Rick’s shooting another movie. His first call on set is in a few hours, he’s in no mood for inner turbulence, the complexities of human emotion. Frustration stiffens into rage. I throw a dart at his forehead. It bounces off.

He’s smoking a cigarette butt picked up out of the trash and eating some sliced, weepy-looking honeydew melon. All of a sudden he grimaces and spits forcefully into the cardboard tray. The gesture has a characteristic, exaggerated vehemence.

A smile tugs at the corners of my mouth. I laugh, I forget my aggravation. I remember why I liked him in the first place.

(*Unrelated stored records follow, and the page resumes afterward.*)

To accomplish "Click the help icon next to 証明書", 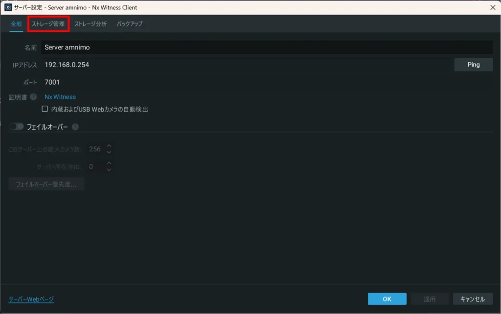I will 33,97.
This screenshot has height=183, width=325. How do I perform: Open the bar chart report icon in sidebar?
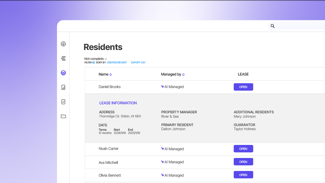63,87
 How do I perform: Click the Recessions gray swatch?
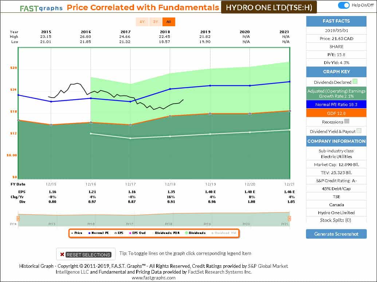click(x=347, y=122)
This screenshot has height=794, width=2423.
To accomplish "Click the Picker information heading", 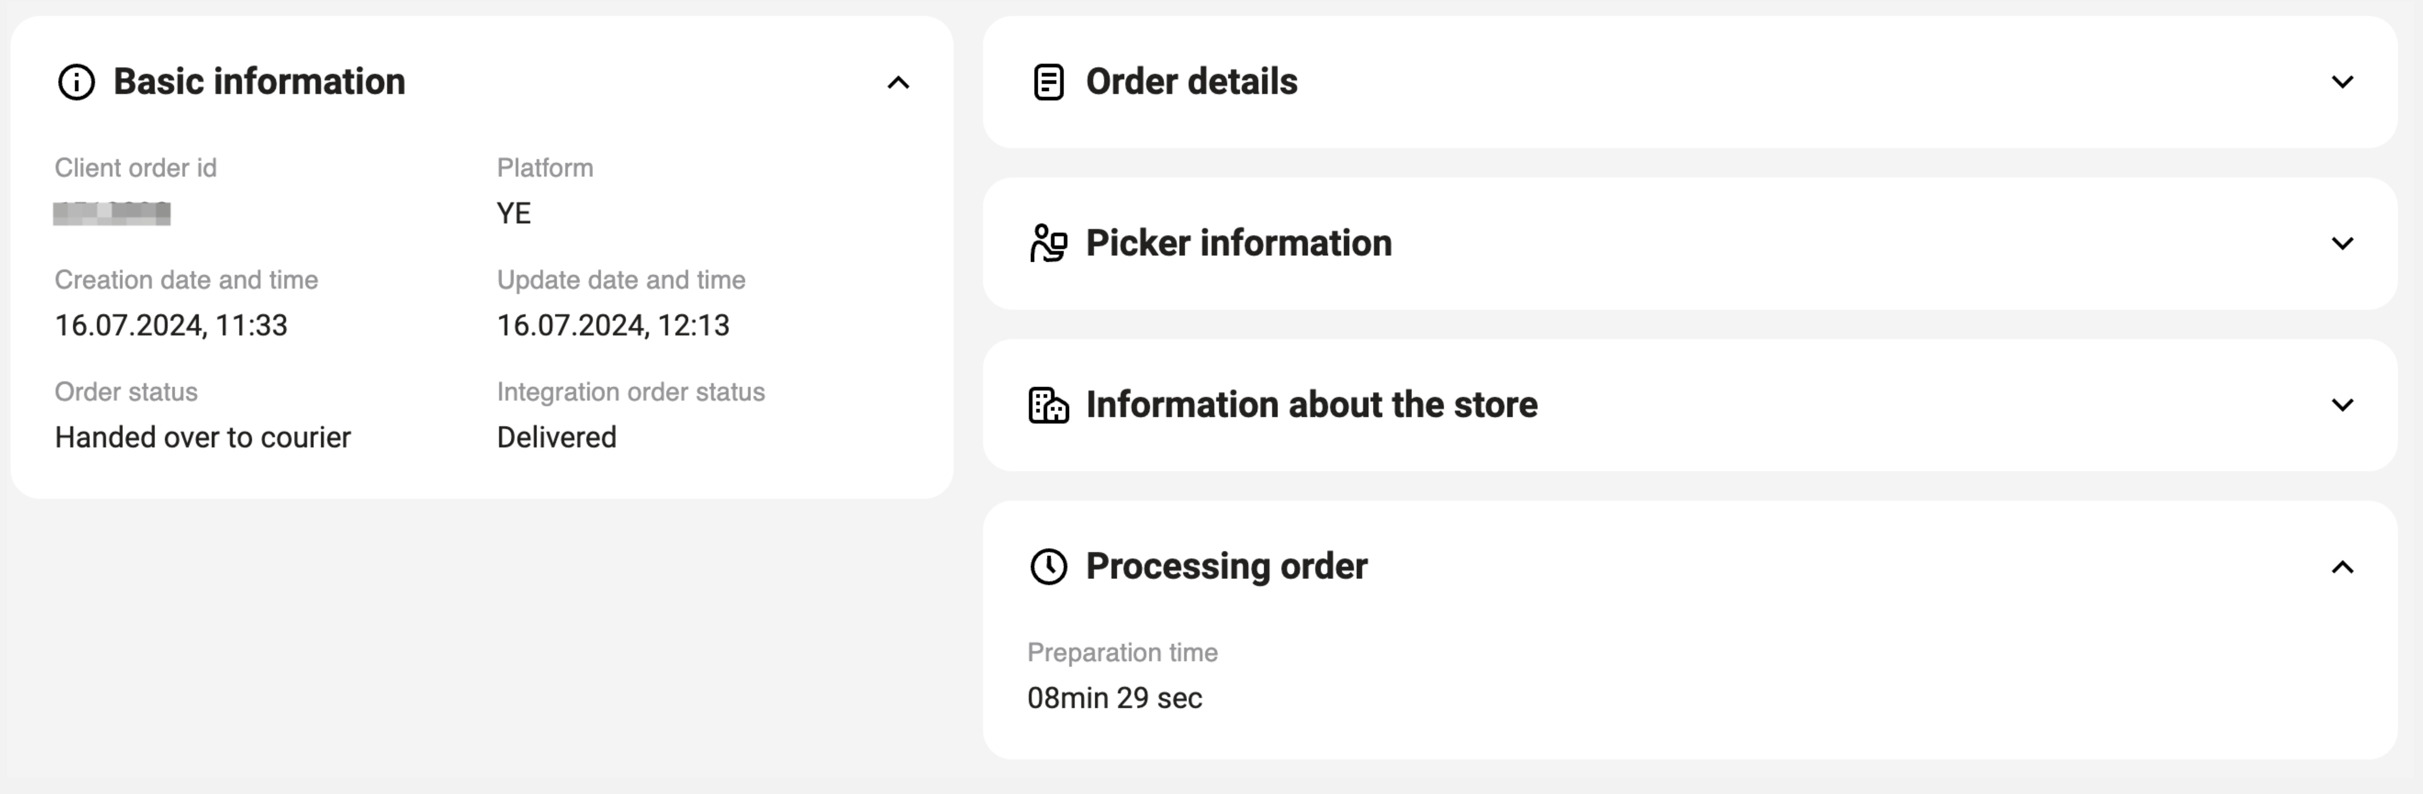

—Jesus, did you bite into a cockroach?

—Of course I didn’t bite into a cockroach, how could you think that, it’s the cigarette.

XII.

A coconut palm, roots exposed, shoots straight out of the sand at a sharp angle. Next to the palm, an almond tree. At the foot of the trees, a long picnic table with benches. Yellow and green coconut gourds dangle precariously above my head. At intervals, discarded almonds hit my notebook with a thud.

I stare out over the placid water, ducking the almonds. High-profile rastamen crisscross the beach in pursuit of clients. Braid your hair, braid your hair. I’m besieged by a stream of vendors plying their wares, black coral beads, sky-diving trips, freshly squeezed oranges, opalescent sea shells, freshly caught lobster. Their sales pitches are prefaced by excruciating questions … No I’m not American not German either no, don’t want to try your ganja what if you’re an agent not in the mood for mushrooms, no, no, NO!

Merciless, the sun incinerates the back of my neck and shoulders. I anoint my skin with aloe vera and head for the striated shade of the restaurant porch with its small white wooden tables and hard chairs. The floor is concrete over seashell, painted a terra cotta red that stains your feet.

Three rows of bottles glint behind the bar. I dangle my legs from one of the square-topped bar stools and order a banana daiquiri. I want it all, I’ll have it all, I run the projector inside my head. Words arrive on the page like long-invited welcome guests, I seat them at their places, I serve them well. Bees lodge in the honeycomb, a flock of migrant birds lands on the shore.

Oh, but wait a moment. Against the skyline is an unaccustomed silhouette. Take my last ten J, I can’t resist. I will vault into the saddle and ride that horse along the beach, into the sunset.